Cosa pensava, mercoledì sera, mentre faceva rivivere Caino e Abele, Abramo e Isacco, Giacobbe ed Esaù?

«Ho pensato inevitabilmente al figlio che sono stato e al figlio che non ho avuto. La cosa strana, forse curiosa – ma non casuale – è che sovente ho a che fare con questa tematica sul lavoro. Interpreto figli con problemi, o padri con problemi, e andando a indagare i rapporti di famigliari nel modo più viscerale, talvolta non piacevole, il pensiero corre. I tratti che emergono da Il prezzo di Miller o dalla Visita al padre di Roland Schimmelpfennig, che ho interpretato tre anni fa al Piccolo, piuttosto che dalla trilogia della Lehman di Stefano Massini, messa in scena da Ronconi, fanno tornare a galla aspetti della vita che ti riguardano. E che avevi dimenticato perché non ti piacevano».
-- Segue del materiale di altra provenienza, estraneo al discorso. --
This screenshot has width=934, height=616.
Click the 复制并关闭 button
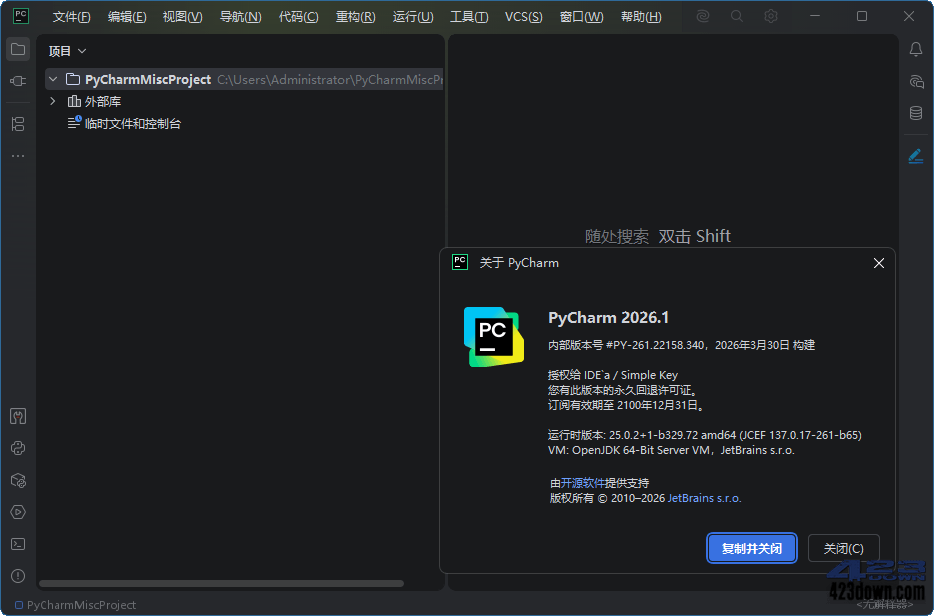coord(751,548)
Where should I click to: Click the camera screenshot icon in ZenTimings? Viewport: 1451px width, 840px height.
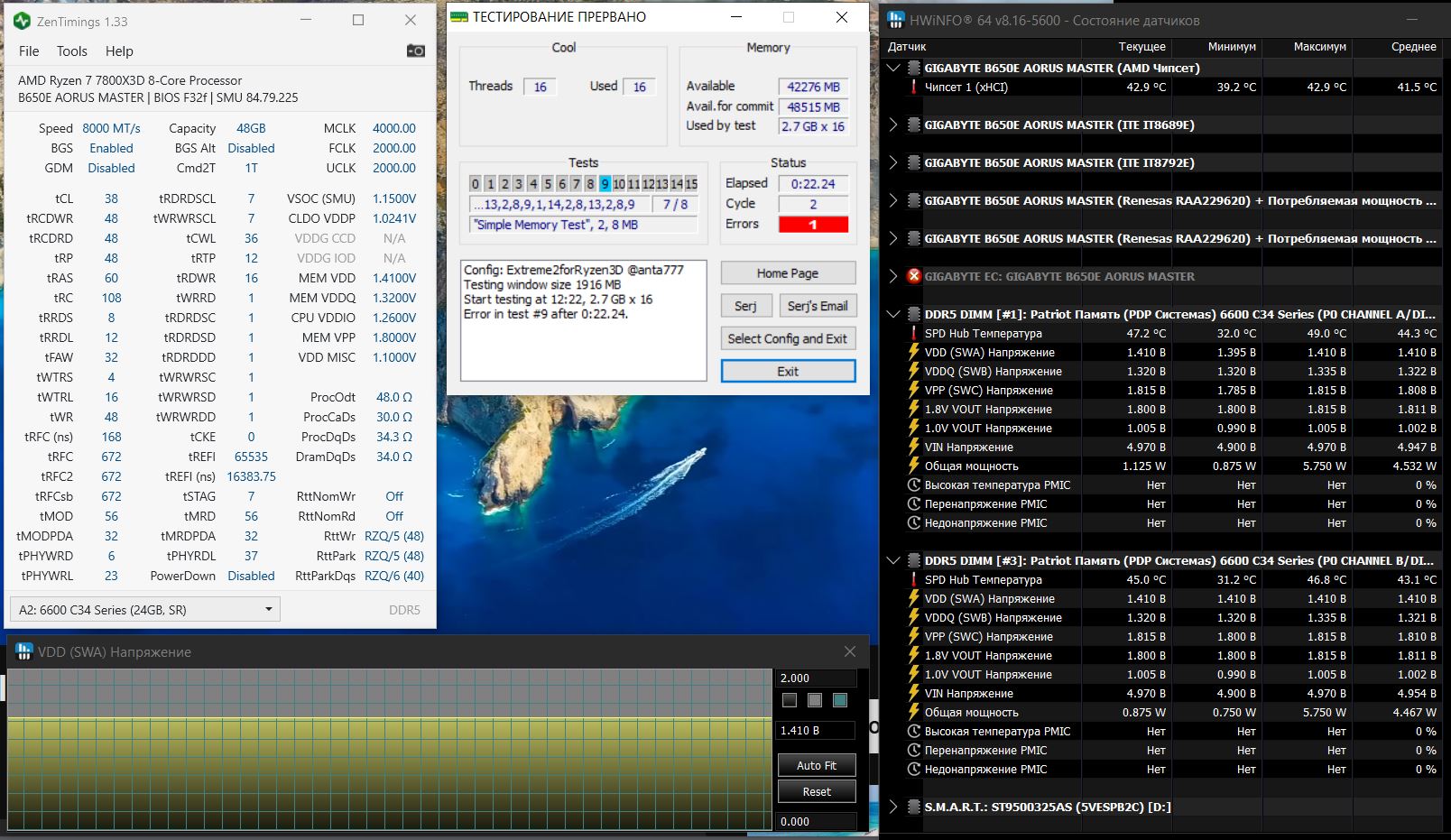pos(415,51)
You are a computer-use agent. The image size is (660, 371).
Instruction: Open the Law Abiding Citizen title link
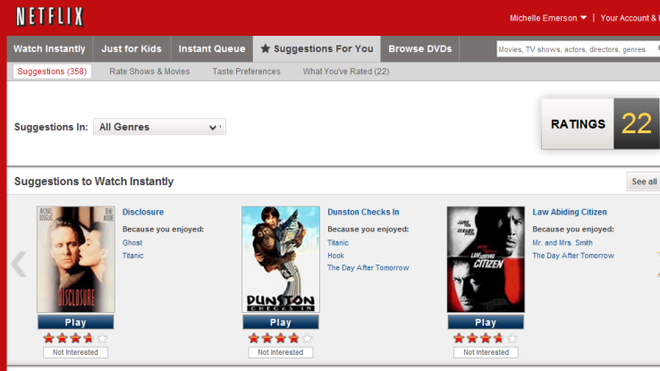click(570, 212)
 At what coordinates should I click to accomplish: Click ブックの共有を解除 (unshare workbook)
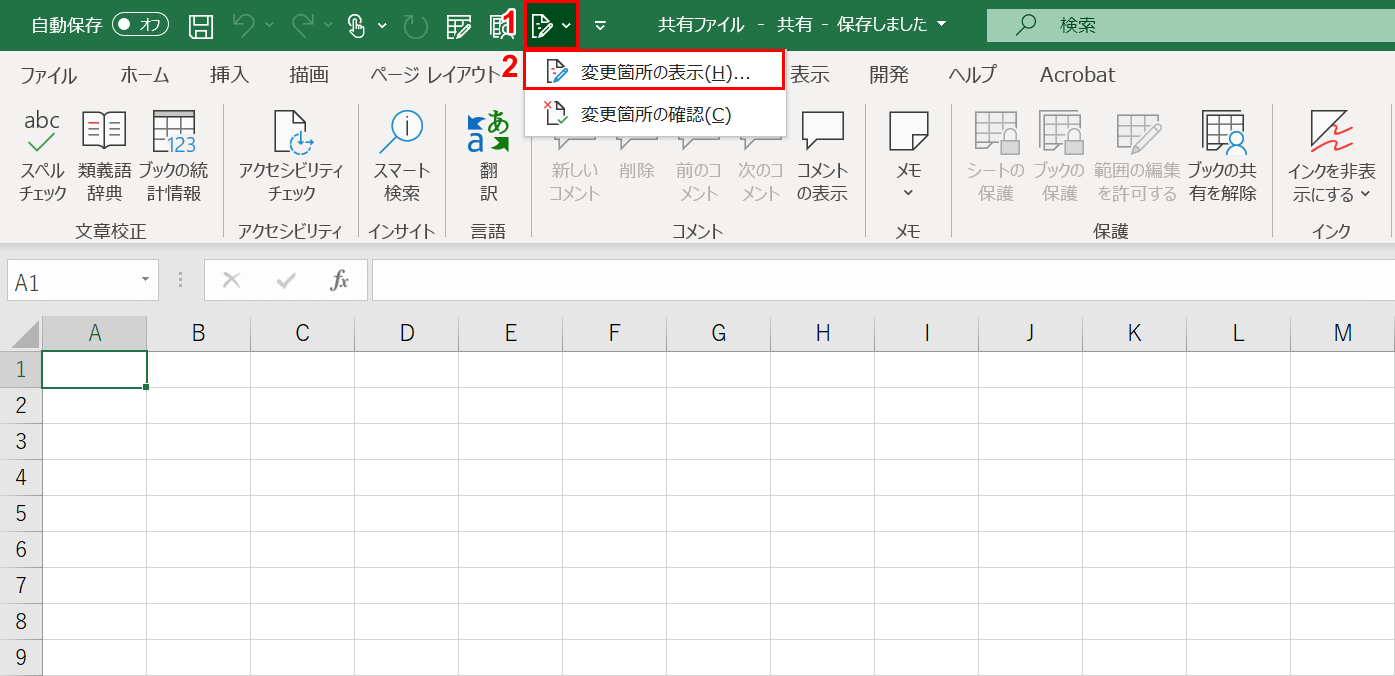tap(1222, 152)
Un copione può costringere l’artista a interrogarsi sulla propria esistenza?

«In questi trentacinque anni di collaborazione con tantissimi grandi attori, ho percepito che la visione del lavoro cambia in relazione alla vita che fai e a cosa la vita ti dà. E ho capito che con la vita fai sempre i conti».
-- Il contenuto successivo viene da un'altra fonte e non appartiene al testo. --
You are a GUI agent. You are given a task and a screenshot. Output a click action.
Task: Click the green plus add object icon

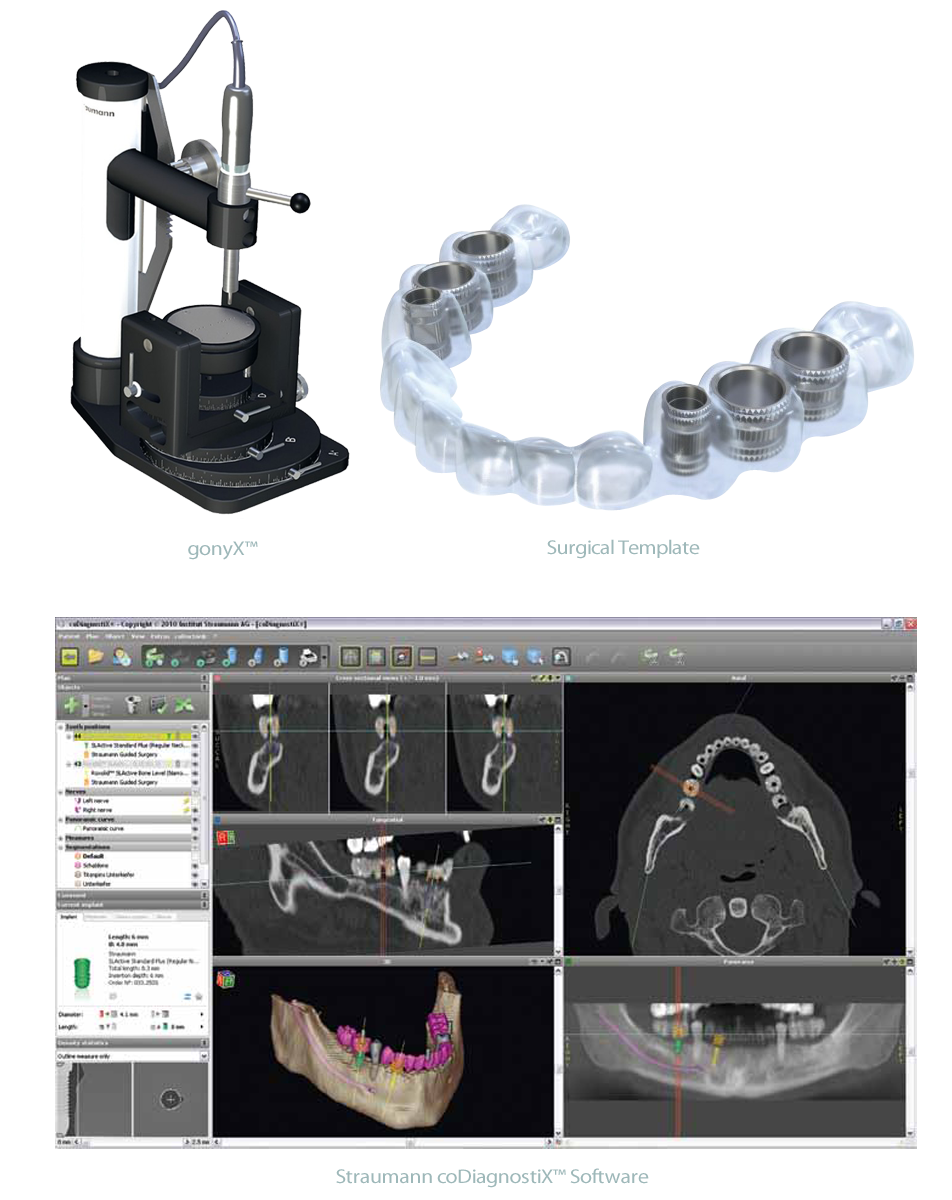click(x=73, y=704)
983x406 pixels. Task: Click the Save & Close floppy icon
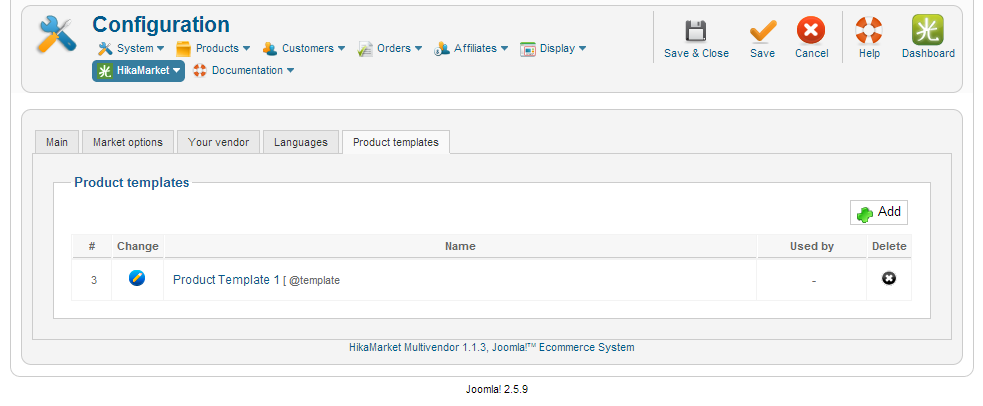(696, 32)
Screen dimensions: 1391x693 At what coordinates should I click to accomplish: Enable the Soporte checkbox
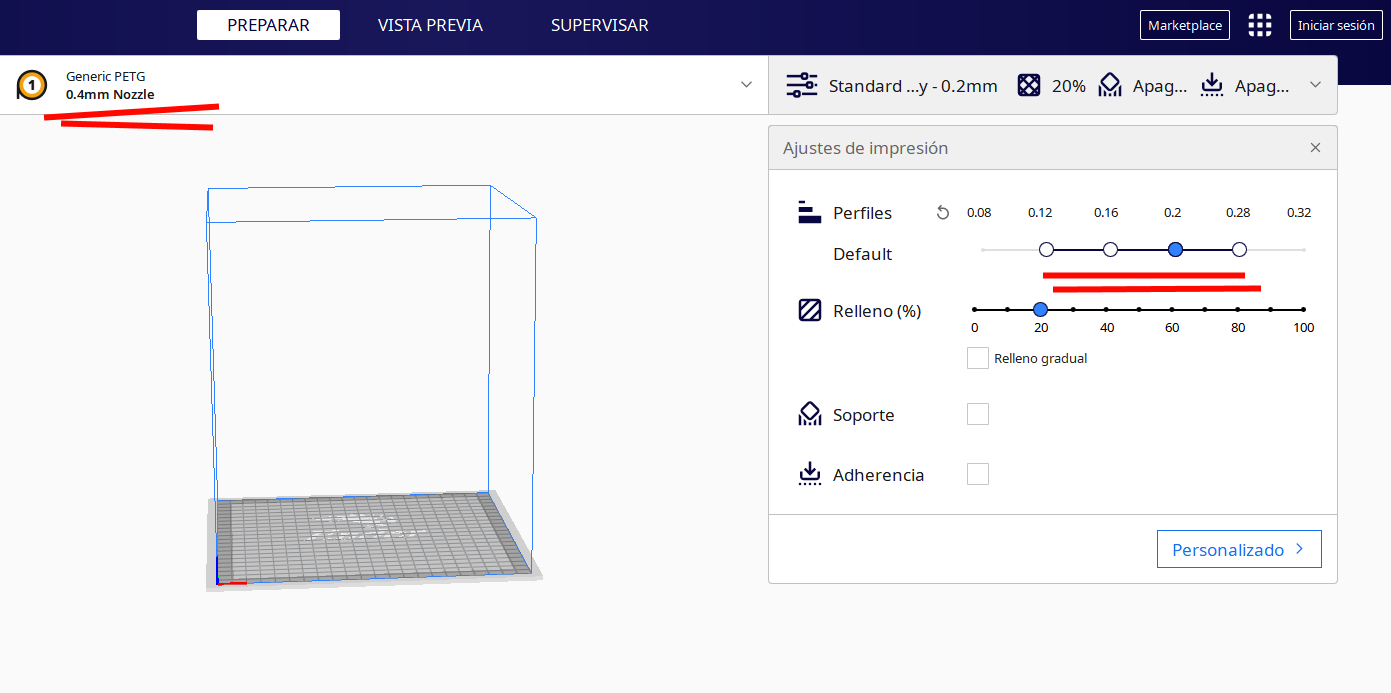(978, 414)
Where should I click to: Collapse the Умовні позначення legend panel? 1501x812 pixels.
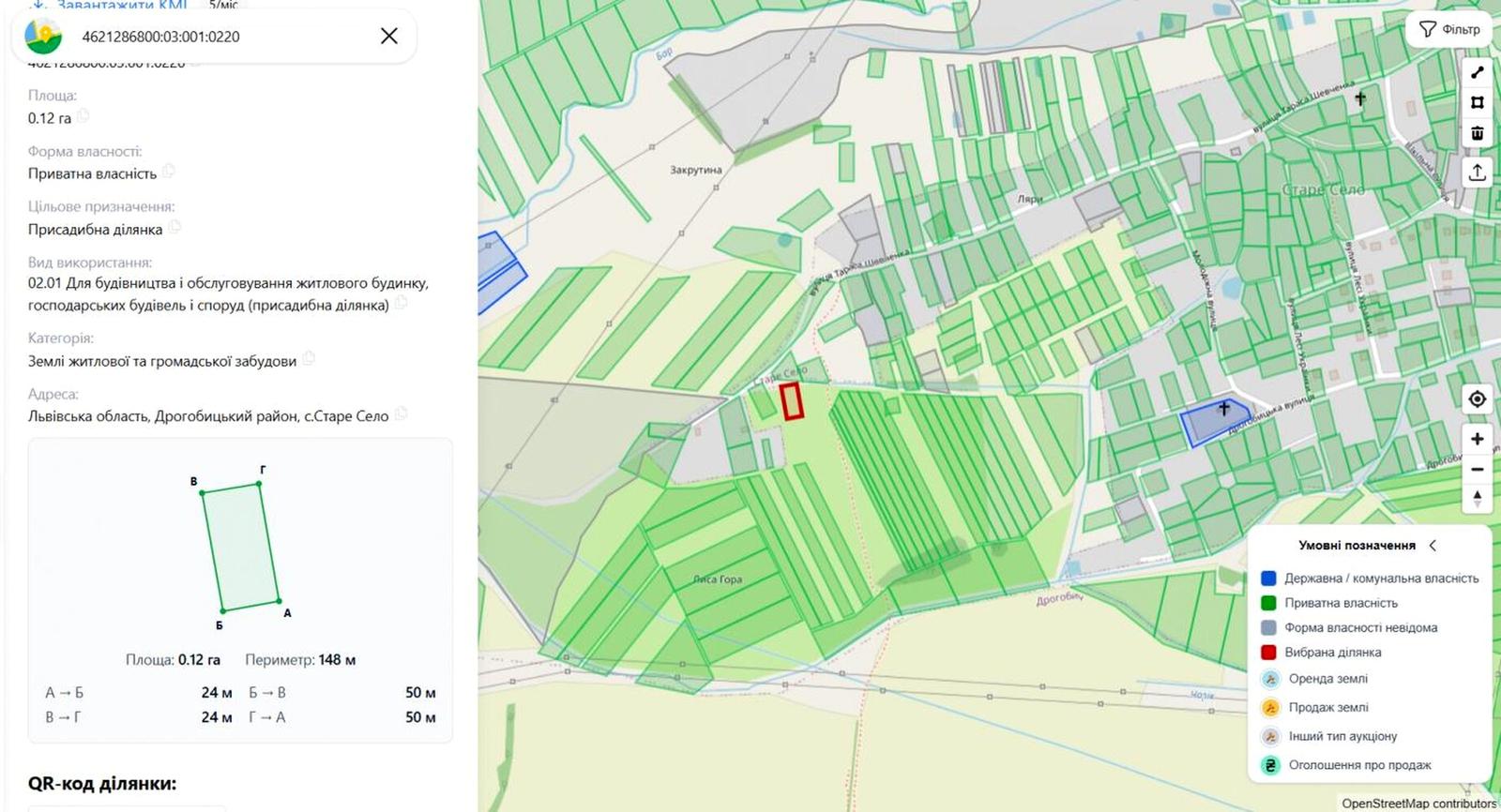click(x=1433, y=545)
Fa i conti spesso con il figlio che non c’è?

«Interpretare opere come quella di Miller o recitare brani come quelli biblici che Otello Cenci ha messo in scena al Meeting mi coinvolge molto, anche e proprio perché non sono padre. Personalmente, non ho avuto il coraggio di diventare padre e il mio essere figlio non è stato sufficiente a vincere questa paura».
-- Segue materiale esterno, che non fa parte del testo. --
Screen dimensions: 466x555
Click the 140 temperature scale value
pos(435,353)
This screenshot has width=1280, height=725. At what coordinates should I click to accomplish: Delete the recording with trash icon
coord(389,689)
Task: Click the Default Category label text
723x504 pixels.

Si può essere padre anche senza un legame biologico con il figlio?

«Non riesco a considerare sullo stesso piano la paternità biologica e quella adottiva, ma esiste una paternità artistica. I padri che nella vita hai la fortuna di incontrare quelli cioè che in qualche modo segnano la tua vita, com’è avvenuto nel mio caso con Luca Ronconi, te li porti addosso per la vita intera».

Ronconi era un “padre” severo?

«Con lui il rapporto era do ut des, ti dovevi sempre guadagnare tutto. Fa male ed è la ragione per cui io cerco di essere più comprensivo. Vorrei ricordare però che esiste una sottile differenza tra padre e maestro: non bisogna scambiare un maestro per padre, come rischiava di succedere con Ronconi. Io avrei voluto che mio padre biologico fosse come il maestro che avevo: questo non poteva avvenire, ma la mia incapacità di capirlo è durata per diversi anni».

Lei è stato un buon figlio?

«Trattavo molto male mio padre. Vedevo le sue difficoltà, anche perchè lui teatralizzava molto il suo dolore, e da figlio ne soffrivo: volevo assolutamente che si tirasse fuori dalla depressione; quando ho avuto gli stessi problemi ho capito di essere stato un figlio insufficiente, quanto meno nel comprendere le difficoltà di mio padre».

Cos’è rimasto di quella 'teatralità' del dolore di suo padre?

«Mia sorella dice “in scena sembri papà”; è curioso che con il passare degli anni assomigliamo di più ai nostri genitori. Ritornare vicino a mio padre quando sono sul palcoscenico me lo fa sentire vicino, soprattutto nelle sue fragilità».

Cosa sarebbe cambiato se avesse avuto un figlio?

«Innanzi tutto sarebbe durato il mio matrimonio. Ho sempre avuto delle fidanzate e una moglie che volevano un figlio, però l’avrei fatto per far felice una donna e quindi non sarebbe stato un atto responsabile, anche se non non riesco a vederlo neanche come un atto eventualmente negativo. Dev’essere un atto d’amore, devi sapere che rinuncerai a tanto di te per qualcun altro».

Una rinuncia troppo grande per Massimo Popolizio?

«Ci vuole coraggio e io non ero preparato all’evento, o forse ci ho pensato troppo, ingigantendo la situazione. Ma se fosse arrivato, l’avrei tenuto».

Ha sostituito il figlio che non ha avuto?

«Non sono riuscito a sostituirlo né con figli adottivi né artistici. Anzi, quando mi rendo conto che potrebbe nascere questa paternità artistica sono io a interromperla. Comunque sì, mi è rimasto un vuoto».